%%

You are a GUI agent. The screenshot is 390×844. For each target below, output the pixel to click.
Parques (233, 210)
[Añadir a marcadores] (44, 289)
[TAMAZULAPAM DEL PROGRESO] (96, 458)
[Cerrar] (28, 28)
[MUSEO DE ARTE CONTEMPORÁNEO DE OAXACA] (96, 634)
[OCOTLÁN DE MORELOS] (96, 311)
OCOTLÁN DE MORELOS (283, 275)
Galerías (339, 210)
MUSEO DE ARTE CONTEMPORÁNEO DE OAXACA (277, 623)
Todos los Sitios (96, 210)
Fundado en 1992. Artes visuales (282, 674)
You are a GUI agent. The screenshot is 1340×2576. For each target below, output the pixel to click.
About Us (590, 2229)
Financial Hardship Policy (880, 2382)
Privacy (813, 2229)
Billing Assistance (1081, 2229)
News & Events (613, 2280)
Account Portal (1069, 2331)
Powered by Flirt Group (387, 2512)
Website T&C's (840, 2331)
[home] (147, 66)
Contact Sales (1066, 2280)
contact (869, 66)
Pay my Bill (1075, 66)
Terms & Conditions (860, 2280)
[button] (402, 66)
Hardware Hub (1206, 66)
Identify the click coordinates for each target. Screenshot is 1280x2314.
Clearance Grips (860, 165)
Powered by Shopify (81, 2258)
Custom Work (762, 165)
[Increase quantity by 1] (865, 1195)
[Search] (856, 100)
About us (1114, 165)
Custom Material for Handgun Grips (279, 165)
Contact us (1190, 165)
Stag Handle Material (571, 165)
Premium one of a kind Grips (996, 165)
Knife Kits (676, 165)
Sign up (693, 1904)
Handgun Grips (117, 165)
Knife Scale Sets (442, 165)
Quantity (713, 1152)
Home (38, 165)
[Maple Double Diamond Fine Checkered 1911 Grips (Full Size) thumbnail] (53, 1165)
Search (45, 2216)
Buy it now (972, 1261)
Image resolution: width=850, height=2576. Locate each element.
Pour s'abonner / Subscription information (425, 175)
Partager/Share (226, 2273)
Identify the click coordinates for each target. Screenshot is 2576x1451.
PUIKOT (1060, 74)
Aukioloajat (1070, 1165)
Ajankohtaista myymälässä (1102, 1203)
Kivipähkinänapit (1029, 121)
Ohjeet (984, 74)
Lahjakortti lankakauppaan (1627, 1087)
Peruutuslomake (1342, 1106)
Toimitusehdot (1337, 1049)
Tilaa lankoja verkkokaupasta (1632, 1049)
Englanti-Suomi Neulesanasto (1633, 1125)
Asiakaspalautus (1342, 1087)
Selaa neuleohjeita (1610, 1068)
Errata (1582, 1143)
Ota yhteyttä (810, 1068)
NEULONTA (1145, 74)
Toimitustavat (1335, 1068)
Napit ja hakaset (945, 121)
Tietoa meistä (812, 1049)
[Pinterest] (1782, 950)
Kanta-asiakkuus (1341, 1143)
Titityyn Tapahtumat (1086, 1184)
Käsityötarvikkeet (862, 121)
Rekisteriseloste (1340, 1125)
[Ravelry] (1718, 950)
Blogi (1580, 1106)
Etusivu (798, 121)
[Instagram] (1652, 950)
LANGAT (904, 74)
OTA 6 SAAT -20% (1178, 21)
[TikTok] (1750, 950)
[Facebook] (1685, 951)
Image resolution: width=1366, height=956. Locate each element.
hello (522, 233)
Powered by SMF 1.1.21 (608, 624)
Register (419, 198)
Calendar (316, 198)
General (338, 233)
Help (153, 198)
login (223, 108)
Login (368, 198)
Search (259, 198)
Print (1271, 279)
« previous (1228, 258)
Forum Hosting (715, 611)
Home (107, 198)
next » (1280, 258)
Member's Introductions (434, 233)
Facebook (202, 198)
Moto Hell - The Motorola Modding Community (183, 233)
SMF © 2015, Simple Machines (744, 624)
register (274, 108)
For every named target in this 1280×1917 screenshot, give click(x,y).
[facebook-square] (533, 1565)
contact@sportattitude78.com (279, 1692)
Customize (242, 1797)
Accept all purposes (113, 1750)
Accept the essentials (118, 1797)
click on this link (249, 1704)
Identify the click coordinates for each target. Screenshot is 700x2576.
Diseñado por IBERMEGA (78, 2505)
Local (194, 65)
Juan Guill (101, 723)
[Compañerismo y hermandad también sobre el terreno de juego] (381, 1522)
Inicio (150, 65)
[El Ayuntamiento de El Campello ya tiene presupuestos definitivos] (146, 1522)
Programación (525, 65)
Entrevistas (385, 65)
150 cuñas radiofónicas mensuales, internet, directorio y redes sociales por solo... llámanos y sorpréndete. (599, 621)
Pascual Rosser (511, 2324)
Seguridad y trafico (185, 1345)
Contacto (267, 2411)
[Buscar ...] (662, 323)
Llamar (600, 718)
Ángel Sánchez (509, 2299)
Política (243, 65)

%%

Try it: Take the lines from the first line of the listing to the line containing "[OCOTLÁN DE MORELOS] (96, 311)". Please print them exactly, ends included, with nothing else.

Expected answer:
You are a GUI agent. The screenshot is 390×844. For each target below, output the pixel to click.
Parques (233, 210)
[Añadir a marcadores] (44, 289)
[TAMAZULAPAM DEL PROGRESO] (96, 458)
[Cerrar] (28, 28)
[MUSEO DE ARTE CONTEMPORÁNEO DE OAXACA] (96, 634)
[OCOTLÁN DE MORELOS] (96, 311)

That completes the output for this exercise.